I do not believe that free- roam in a house is afe for lizard or house. A safe outdoor enclosure is wonderful for as long in the gear as they can take. Argiees are quick to tame. Handle her, give her a sweaty shirt of yours in her hide box, etc. you should have a responsive and inquisitive pal.


----------



## Sam (Oct 21, 2015)

I appreciate the advice! So far all she does is go explore and come back to me to crash underneath my leg. Awesome, awesome animal. When will the big growth spurt happen? Or there abouts.


----------



## N8bub (Oct 21, 2015)

If you're feeding appropriately for a young tegu ( think moderate daily meals) the growth spurt is now thru the 1st year


----------



## Walter1 (Oct 21, 2015)

N8bub- If I could differ a bit in opinion, I'd say let her eat her fill each day during the big growth spurt. Also, don't forget calcium wit D3 dusted often on her food for strong bones.


----------



## thatoneguy (Oct 21, 2015)

Check out MacGyver the lizard on youtube if you are interested in free roaming.

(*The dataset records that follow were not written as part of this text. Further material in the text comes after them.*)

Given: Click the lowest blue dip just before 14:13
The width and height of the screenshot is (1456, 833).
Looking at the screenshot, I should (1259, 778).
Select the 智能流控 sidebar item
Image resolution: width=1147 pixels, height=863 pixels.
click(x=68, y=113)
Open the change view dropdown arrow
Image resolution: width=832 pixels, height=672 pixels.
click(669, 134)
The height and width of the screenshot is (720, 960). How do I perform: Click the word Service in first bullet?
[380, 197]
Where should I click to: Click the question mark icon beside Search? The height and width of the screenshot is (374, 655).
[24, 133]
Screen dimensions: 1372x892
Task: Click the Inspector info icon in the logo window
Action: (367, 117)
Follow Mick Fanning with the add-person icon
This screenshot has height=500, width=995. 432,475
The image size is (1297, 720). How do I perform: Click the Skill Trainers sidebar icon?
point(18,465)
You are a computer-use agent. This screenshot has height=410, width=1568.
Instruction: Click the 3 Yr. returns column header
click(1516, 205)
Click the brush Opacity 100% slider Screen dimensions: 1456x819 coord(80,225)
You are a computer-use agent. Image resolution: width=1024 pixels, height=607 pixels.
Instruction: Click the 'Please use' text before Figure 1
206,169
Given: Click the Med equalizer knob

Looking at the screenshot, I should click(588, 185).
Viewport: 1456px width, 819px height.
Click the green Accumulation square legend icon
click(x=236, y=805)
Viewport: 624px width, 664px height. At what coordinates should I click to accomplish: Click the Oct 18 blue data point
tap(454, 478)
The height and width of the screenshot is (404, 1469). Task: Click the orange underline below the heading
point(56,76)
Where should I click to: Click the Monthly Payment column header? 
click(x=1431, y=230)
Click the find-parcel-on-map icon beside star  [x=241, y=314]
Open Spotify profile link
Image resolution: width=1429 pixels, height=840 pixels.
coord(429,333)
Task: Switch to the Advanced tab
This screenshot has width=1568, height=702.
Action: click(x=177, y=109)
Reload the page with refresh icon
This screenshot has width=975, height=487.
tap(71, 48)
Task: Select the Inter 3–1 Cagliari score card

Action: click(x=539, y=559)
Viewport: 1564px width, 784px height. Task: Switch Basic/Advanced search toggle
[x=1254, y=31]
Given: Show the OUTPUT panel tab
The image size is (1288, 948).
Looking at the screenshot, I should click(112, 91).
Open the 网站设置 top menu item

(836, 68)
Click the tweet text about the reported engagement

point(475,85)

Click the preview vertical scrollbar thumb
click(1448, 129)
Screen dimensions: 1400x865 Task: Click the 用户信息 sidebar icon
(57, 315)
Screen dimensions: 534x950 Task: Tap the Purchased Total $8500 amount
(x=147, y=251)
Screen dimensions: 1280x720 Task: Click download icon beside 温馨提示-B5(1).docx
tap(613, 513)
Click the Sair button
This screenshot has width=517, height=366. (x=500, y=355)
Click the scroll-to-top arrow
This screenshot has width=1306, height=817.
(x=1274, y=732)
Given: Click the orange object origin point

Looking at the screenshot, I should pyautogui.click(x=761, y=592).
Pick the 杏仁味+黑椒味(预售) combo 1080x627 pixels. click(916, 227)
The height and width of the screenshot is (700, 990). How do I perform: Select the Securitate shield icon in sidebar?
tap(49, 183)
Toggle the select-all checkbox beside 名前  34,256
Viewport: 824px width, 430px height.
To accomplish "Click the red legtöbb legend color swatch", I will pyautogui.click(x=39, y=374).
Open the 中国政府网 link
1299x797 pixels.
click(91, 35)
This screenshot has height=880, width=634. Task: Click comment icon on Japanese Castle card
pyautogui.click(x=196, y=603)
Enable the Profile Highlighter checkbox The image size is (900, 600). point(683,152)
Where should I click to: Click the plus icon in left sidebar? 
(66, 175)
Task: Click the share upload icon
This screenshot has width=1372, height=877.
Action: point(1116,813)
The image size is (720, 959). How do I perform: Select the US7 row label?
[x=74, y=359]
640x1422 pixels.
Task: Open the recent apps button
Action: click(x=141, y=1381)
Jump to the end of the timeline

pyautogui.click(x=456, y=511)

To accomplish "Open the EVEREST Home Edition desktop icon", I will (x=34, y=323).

Here are some pictures of my enclosure


----------



## DangerousDann (Oct 23, 2015)

Sam said:


> I recently purchased a Chacoan Tegu female hatchling (14"). I've been keeping her in a 55 which works for now because she can burrow. However, she will soon be getting big and I have the mind to build a 6.5Lx3Hx3W. Will that be comfortable enough for her? Also, may I see pictures of enlcosures. Is a constant free roam with a constant heat source be wrong? Any and all advice is much appreciated! And sound advice on bonding tips would be greatly appreciated!


6'5" long may be a little short if it's going to be her permanent home. Usually 8' is the standard. I'm at 8'7"x4x3 for my 5month old Chacoan male. Expect her to act a little weird when you move her to a new enclosure, mine hid for days, and he now only comes out after 8pm. Dozer eats (ground turkey with calcium and D3) every day (mostly hand fed). Hand feeding helps with bonding. Here is a pic of Dozers enclosure I built. If you have any other questions feel free to ask. Walter has helped me out a lot


----------



## DangerousDann (Oct 23, 2015)




----------